→ Task goal
In the forum thread below, what must armed permit holders in Virginia do while dropping off or picking up children at a school?

→ Text
# The Case Study for a Holster - Gun Discharged at Florida Elementary School



## sdh91 (Dec 12, 2015)

I guess if you go through the expense of buying a gun and getting a CCW permit, budgeting for a quality holster is probably a good thing....

Gun Discharged at Florida Elementary School


----------



## win231 (Aug 5, 2015)

"Hmmmm....I want to see if this is a real gun, so I think I'll fire it & find out."


----------



## SouthernBoy (Jun 27, 2007)

Ignorance. On the part of both the owner of the gun and the janitor who fired it into the ground. The owner MUST always maintain possession of his sidearm, be it in his pocket or in a holster. And the janitor clearly is clueless about firearms as he could easily have dropped the magazine to see if it was real... let along just reading the exposed barrel chamber through the ejection port to see the caliber (yes, he was clueless about firearms).

Now I am in complete favor of allowing permitted people to carry their sidearms onto school property (we can do this in Virginia*) and even into the school. Hell if we allow police officers to do this, what's the difference with allowing those with permits to do it? I see no difference with this. But the owner may very well lose his permit for his mistake.


* = We can carry concealed when dropping off or picking up children at a school. We must remain in our vehicle when doing this while armed.


----------

→ Material provided

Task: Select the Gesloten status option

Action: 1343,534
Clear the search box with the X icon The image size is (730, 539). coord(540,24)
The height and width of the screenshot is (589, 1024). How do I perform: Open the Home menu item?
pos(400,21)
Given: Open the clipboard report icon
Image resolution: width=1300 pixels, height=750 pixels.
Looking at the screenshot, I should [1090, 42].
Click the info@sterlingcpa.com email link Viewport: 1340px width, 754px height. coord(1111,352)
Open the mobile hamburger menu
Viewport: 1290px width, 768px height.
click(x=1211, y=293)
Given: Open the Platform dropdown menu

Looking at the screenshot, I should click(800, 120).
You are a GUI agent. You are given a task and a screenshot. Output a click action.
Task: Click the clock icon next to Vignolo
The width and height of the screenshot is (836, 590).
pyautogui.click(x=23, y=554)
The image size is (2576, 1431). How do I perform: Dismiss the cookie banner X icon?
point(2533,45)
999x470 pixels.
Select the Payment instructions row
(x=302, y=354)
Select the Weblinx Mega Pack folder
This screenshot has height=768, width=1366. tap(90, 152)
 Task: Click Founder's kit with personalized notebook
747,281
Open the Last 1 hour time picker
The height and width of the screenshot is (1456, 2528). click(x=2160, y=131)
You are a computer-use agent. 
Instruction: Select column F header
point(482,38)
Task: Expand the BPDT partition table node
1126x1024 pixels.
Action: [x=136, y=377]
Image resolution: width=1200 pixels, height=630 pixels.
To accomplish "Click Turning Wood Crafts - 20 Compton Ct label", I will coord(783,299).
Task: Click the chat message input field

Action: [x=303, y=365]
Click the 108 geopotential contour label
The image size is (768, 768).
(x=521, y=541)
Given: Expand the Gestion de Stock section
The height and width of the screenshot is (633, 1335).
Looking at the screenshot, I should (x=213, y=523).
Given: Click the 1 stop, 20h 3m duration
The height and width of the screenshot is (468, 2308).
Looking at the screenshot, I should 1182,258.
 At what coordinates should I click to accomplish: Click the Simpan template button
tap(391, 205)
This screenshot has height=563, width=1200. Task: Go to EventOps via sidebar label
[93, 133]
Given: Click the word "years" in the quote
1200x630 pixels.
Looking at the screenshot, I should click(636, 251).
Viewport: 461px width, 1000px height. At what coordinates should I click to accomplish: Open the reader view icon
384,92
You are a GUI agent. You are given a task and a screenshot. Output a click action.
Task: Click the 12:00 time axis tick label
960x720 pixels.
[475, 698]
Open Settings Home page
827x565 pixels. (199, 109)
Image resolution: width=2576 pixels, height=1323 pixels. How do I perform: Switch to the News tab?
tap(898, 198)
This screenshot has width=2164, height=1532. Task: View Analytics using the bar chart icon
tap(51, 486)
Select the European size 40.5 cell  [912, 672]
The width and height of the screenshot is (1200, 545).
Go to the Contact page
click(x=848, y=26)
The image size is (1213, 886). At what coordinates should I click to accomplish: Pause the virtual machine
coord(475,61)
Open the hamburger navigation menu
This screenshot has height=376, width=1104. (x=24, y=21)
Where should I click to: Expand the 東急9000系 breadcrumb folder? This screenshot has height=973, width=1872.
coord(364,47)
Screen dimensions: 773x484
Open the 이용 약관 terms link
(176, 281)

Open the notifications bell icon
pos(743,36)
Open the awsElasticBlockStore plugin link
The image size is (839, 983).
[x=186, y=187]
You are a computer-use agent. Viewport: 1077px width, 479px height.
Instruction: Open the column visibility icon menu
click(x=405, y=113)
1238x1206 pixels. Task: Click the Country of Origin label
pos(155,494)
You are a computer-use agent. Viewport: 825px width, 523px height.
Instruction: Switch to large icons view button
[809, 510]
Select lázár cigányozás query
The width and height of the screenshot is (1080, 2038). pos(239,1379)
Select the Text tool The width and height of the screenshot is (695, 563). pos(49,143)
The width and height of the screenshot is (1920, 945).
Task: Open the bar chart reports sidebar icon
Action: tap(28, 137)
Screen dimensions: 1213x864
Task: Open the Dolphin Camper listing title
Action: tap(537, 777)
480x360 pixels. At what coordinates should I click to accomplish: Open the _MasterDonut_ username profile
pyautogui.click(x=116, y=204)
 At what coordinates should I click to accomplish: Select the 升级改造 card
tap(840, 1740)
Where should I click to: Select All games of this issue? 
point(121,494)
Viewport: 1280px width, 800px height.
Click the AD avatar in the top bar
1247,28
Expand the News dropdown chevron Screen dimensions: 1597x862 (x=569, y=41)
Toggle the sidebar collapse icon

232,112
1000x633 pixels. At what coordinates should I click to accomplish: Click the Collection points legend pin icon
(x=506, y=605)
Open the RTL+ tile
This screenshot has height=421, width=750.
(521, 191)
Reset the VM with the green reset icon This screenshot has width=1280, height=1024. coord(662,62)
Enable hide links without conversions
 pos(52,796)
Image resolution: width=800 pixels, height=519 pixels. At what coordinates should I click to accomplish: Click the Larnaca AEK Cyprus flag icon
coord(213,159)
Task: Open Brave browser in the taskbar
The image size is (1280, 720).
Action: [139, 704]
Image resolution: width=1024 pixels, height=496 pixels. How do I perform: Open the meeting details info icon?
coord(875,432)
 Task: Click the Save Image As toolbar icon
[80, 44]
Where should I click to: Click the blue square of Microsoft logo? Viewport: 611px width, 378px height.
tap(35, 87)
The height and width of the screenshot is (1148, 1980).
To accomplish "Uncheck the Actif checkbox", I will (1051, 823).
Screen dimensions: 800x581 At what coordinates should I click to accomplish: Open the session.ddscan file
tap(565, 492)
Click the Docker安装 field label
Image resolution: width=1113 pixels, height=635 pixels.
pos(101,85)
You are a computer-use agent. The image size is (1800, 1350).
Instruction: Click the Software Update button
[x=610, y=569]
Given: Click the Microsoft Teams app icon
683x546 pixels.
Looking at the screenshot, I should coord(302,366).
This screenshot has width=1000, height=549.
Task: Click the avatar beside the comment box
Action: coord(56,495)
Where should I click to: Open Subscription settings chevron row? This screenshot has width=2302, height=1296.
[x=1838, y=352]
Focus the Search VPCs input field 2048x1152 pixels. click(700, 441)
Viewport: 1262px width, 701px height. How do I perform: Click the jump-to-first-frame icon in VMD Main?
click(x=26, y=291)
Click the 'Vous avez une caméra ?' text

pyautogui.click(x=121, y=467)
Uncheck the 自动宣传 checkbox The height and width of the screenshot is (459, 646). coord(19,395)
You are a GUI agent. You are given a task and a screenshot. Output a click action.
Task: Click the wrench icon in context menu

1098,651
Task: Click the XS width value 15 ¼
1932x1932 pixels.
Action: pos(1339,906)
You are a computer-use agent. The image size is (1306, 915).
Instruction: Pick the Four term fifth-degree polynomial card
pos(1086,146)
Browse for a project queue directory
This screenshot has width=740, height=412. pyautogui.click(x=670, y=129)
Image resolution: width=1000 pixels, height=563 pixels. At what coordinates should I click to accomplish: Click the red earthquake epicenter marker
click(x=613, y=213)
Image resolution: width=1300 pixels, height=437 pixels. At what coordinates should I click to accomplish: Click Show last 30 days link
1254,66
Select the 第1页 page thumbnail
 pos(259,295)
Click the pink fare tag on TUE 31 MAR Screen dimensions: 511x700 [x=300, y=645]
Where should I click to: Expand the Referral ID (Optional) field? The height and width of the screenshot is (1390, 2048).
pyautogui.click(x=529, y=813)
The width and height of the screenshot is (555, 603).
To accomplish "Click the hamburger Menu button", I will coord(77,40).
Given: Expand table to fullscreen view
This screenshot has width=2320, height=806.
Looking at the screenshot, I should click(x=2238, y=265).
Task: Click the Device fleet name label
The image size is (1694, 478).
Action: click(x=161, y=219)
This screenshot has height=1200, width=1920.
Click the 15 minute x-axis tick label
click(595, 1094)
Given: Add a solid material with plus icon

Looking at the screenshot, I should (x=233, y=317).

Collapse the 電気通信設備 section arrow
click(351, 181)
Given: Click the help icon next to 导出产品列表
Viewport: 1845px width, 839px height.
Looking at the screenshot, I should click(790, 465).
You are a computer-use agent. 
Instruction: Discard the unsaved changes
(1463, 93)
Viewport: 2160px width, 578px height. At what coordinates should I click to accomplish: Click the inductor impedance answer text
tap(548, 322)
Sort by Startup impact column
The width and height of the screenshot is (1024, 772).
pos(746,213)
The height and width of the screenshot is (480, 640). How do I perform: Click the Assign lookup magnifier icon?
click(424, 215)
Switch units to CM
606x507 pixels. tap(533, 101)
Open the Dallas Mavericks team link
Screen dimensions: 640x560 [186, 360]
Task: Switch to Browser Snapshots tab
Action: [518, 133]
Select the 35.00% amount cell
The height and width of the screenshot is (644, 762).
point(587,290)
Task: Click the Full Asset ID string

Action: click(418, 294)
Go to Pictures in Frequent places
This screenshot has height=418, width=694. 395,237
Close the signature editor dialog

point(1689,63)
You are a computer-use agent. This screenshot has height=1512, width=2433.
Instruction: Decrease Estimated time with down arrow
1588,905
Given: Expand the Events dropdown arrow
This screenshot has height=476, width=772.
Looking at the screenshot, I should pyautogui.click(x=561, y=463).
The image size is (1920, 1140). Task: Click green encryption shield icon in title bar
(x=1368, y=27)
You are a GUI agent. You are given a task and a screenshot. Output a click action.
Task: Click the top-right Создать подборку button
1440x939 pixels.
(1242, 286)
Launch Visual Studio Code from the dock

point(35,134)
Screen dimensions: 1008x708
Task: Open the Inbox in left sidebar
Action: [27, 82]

→ Exercise result
They must remain in their vehicle.